A cobra and a ring are placed in an earthenware pot, and the defendant is tasked with retrieving the ring from beneath the snake without being bitten. This trial was most commonly used when someone was accused of making a false accusation against another person, or lying to get another person punished (the equivalent of perjury in the Western court system).

SOTAH RITUAL

Mentioned in the King James version of the Old Testament (Numbers 5:11-31), this ritual was to be undertaken by a woman suspected of being unfaithful to her husband. It was called the “ordeal of bitter water,” and had the woman ingesting a concoction of dirt from a temple floor and holy water, in an earthenware vessel. If her “belly swell an’ her legs fall away” (if she got very bloated or lost muscle in her legs) after the ritual, she was deemed guilty of adultery. However, if she was unharmed by the ritual, she was seen as not guilty, and her husband was made to stop falsely accusing her. Despite appearing in fairly explicit instruction in the early Bible, there’s no evidence that this ritual was ever undertaken by anyone either anywhere else in the Bible, or in life.

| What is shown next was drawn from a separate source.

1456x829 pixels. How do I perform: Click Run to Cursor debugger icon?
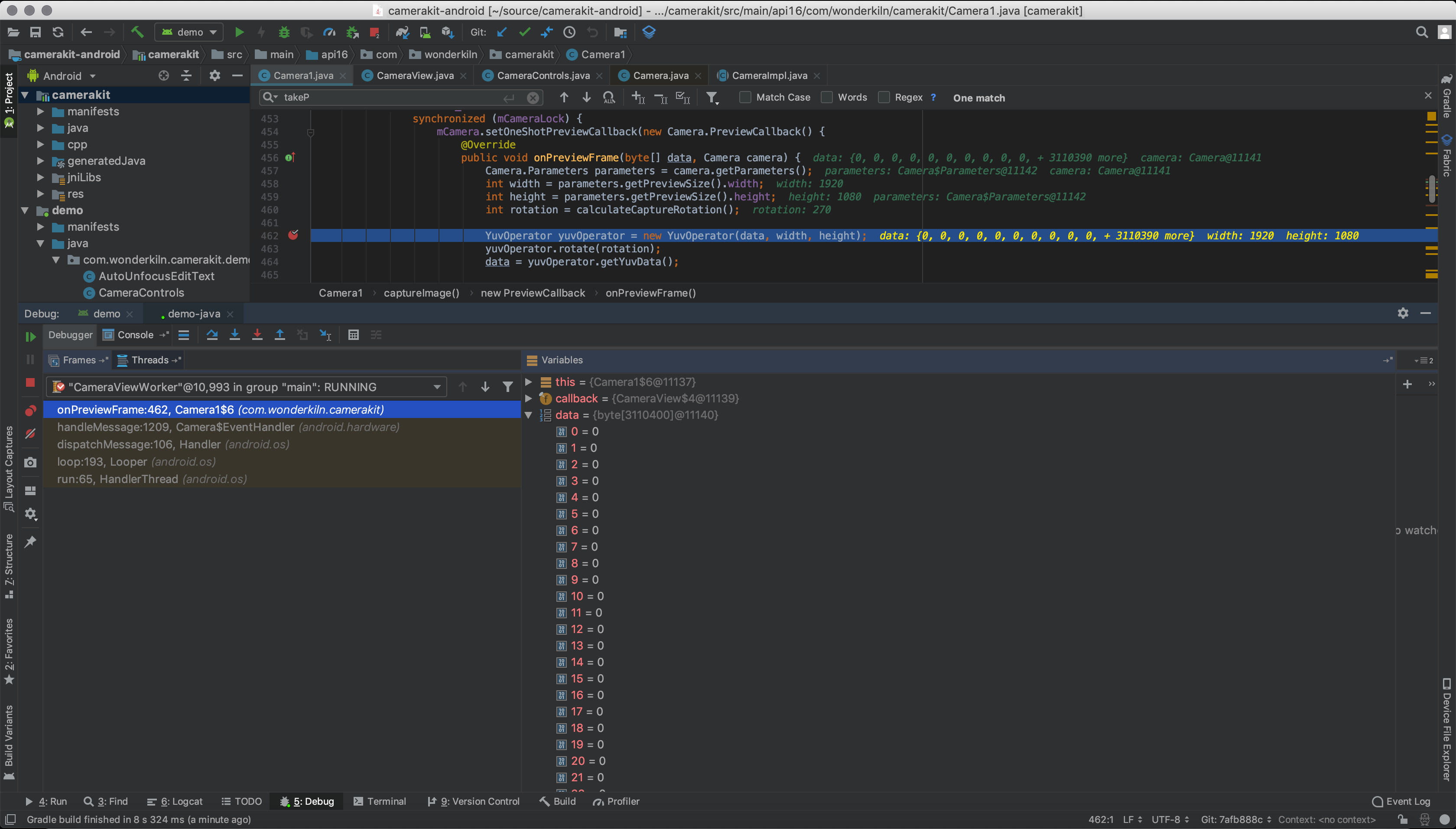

Our current court systems work best when those involved are skeptical, analytical, and not biased toward any one viewpoint, but in the days of Trial by Ordeal, the opposite would have been true—the more people involved in a case brought to “court” who were thoroughly vested in the idea that these ordeals were accurate in showing guilt and innocence, the more effective these trials were. The guilty would refuse the trials, and the innocent would undergo the trials with such confidence in their success that they would oftentimes succeed, even in a trial that hadn’t been “helped” along by the ordealists.